- **Work required**: Copy the items starting at the line that contains "The image size is (750, 1334)." and ending at the line that contains "coord(45,76)", switching "settings gear icon" to "settings cog icon" and leaving everything else the same.

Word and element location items
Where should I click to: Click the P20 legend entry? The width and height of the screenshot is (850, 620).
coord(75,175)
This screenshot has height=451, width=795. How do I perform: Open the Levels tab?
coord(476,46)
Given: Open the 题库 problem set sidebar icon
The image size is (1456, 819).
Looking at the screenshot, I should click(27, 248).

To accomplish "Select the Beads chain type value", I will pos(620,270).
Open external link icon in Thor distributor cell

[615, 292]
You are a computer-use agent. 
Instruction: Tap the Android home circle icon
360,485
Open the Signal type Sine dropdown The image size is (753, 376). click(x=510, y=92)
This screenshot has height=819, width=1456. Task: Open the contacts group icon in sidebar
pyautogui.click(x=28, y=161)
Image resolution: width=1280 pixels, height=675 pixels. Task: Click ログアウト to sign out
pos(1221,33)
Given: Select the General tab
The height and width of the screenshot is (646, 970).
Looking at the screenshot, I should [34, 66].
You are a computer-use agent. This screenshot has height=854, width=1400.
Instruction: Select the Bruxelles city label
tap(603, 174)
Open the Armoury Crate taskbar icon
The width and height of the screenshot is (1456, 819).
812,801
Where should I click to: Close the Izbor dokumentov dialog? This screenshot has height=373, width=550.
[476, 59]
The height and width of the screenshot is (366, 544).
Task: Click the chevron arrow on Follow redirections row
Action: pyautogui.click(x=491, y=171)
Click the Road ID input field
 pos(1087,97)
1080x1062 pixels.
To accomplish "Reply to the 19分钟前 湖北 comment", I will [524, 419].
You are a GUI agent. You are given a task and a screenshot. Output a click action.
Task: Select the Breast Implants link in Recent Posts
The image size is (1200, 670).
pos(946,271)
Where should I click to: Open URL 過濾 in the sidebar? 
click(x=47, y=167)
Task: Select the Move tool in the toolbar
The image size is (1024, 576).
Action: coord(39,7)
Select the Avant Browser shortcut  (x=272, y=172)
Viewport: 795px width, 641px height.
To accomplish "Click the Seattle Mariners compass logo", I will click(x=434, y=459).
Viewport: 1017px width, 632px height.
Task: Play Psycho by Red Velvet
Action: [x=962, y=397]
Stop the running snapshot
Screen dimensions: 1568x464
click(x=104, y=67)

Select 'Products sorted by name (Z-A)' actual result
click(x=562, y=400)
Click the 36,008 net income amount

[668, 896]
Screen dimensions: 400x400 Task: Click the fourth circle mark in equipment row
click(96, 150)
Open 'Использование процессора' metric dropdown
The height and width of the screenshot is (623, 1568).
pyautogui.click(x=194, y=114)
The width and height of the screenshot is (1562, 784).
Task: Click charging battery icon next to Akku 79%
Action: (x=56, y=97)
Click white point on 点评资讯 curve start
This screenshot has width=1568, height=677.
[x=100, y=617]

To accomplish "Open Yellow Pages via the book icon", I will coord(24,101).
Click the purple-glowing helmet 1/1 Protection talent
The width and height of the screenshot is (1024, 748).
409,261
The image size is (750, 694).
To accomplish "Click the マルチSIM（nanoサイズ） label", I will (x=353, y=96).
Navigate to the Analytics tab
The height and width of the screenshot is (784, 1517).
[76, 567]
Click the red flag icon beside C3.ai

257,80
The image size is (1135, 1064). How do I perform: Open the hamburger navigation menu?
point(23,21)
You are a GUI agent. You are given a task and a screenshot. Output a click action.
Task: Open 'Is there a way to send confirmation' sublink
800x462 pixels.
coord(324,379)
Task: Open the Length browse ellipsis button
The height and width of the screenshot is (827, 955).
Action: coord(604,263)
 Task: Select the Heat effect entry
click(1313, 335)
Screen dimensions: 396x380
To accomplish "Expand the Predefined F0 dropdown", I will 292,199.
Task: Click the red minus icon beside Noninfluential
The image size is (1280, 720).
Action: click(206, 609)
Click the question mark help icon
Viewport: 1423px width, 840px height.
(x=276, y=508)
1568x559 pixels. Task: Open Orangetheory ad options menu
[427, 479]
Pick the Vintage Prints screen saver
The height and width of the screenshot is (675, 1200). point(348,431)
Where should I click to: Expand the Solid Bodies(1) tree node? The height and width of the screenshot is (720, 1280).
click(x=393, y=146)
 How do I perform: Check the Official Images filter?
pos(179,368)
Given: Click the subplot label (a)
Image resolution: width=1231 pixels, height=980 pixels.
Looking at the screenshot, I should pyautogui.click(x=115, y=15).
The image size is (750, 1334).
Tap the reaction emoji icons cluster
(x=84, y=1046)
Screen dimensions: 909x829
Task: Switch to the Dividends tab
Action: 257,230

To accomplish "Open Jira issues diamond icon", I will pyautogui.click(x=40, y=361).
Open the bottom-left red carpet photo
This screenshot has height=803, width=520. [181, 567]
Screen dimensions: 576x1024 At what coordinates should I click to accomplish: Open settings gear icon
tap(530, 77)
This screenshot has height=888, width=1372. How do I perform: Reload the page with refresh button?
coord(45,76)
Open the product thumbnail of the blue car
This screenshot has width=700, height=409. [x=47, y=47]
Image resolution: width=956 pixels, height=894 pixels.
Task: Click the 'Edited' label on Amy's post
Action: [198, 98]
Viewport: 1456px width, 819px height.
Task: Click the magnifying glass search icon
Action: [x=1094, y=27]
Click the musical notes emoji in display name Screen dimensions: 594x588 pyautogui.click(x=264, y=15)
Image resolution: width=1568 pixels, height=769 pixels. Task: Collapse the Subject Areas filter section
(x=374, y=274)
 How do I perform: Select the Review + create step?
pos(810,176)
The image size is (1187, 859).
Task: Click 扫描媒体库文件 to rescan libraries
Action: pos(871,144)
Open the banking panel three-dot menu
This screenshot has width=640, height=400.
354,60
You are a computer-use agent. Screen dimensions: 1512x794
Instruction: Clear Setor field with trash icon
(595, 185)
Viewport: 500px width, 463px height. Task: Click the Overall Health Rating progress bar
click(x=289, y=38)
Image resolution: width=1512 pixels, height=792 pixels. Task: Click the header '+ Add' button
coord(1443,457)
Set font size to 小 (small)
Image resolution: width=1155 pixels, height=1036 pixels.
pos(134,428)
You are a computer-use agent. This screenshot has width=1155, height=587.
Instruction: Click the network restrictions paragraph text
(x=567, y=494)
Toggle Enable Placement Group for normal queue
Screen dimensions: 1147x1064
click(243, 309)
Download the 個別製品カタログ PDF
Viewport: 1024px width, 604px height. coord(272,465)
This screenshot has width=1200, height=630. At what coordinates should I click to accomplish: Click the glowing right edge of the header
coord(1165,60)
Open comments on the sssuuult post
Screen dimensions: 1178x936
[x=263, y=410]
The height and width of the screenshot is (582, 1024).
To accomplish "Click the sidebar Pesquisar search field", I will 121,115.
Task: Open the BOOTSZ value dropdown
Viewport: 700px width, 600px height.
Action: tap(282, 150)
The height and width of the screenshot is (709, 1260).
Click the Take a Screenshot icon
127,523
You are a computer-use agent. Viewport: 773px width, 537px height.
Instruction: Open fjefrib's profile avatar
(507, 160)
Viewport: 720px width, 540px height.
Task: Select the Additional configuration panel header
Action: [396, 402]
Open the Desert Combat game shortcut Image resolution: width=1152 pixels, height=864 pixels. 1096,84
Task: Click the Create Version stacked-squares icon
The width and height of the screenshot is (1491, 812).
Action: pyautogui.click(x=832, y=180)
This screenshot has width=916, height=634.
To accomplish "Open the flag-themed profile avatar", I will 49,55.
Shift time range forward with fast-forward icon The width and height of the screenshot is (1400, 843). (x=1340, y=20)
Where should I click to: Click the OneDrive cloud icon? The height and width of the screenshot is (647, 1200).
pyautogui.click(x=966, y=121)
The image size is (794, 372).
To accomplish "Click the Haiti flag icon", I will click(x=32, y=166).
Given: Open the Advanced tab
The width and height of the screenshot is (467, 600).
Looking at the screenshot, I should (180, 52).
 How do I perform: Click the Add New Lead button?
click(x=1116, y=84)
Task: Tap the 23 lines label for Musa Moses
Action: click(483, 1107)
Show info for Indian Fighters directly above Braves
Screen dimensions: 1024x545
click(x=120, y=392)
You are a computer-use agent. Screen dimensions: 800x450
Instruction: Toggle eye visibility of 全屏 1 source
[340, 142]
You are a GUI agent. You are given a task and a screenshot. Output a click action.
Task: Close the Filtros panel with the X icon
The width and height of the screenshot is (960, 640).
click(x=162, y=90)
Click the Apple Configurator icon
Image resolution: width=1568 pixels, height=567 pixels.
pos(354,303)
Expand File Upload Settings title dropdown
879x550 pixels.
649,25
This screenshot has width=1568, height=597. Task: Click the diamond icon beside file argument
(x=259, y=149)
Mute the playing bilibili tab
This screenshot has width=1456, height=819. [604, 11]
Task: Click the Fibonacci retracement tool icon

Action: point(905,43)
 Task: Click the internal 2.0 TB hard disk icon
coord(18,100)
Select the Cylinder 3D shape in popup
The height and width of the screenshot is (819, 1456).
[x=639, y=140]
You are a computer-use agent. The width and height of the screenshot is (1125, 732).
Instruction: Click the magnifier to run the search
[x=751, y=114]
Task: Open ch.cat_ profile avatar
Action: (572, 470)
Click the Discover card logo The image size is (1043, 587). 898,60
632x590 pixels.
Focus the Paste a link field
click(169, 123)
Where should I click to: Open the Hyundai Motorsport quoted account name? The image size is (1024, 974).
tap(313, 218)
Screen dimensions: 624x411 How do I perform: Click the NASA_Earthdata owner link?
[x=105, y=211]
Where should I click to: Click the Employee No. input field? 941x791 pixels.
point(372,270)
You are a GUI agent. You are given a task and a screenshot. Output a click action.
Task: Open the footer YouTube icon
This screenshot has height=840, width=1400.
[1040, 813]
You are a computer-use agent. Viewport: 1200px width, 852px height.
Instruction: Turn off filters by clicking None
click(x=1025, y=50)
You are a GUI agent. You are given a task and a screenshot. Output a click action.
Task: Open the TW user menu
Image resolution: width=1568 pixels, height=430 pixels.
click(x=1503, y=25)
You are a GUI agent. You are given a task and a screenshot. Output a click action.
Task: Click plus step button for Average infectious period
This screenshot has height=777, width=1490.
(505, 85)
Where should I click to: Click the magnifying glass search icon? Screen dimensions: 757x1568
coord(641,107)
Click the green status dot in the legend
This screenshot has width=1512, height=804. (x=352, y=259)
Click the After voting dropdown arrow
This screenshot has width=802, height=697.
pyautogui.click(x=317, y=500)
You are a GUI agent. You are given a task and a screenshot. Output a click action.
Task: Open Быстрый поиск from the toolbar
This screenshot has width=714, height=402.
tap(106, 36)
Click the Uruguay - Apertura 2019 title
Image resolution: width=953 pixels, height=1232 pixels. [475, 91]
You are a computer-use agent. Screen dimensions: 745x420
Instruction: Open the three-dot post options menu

- **Answer to this exercise**:
The image size is (750, 1334).
Tap the reaction emoji icons cluster
(x=84, y=1046)
Screen dimensions: 909x829
Task: Switch to the Dividends tab
Action: 257,230

To accomplish "Open Jira issues diamond icon", I will pyautogui.click(x=40, y=361).
Open the bottom-left red carpet photo
This screenshot has height=803, width=520. [181, 567]
Screen dimensions: 576x1024 At what coordinates should I click to accomplish: Open settings cog icon
tap(530, 77)
This screenshot has height=888, width=1372. How do I perform: Reload the page with refresh button?
coord(45,76)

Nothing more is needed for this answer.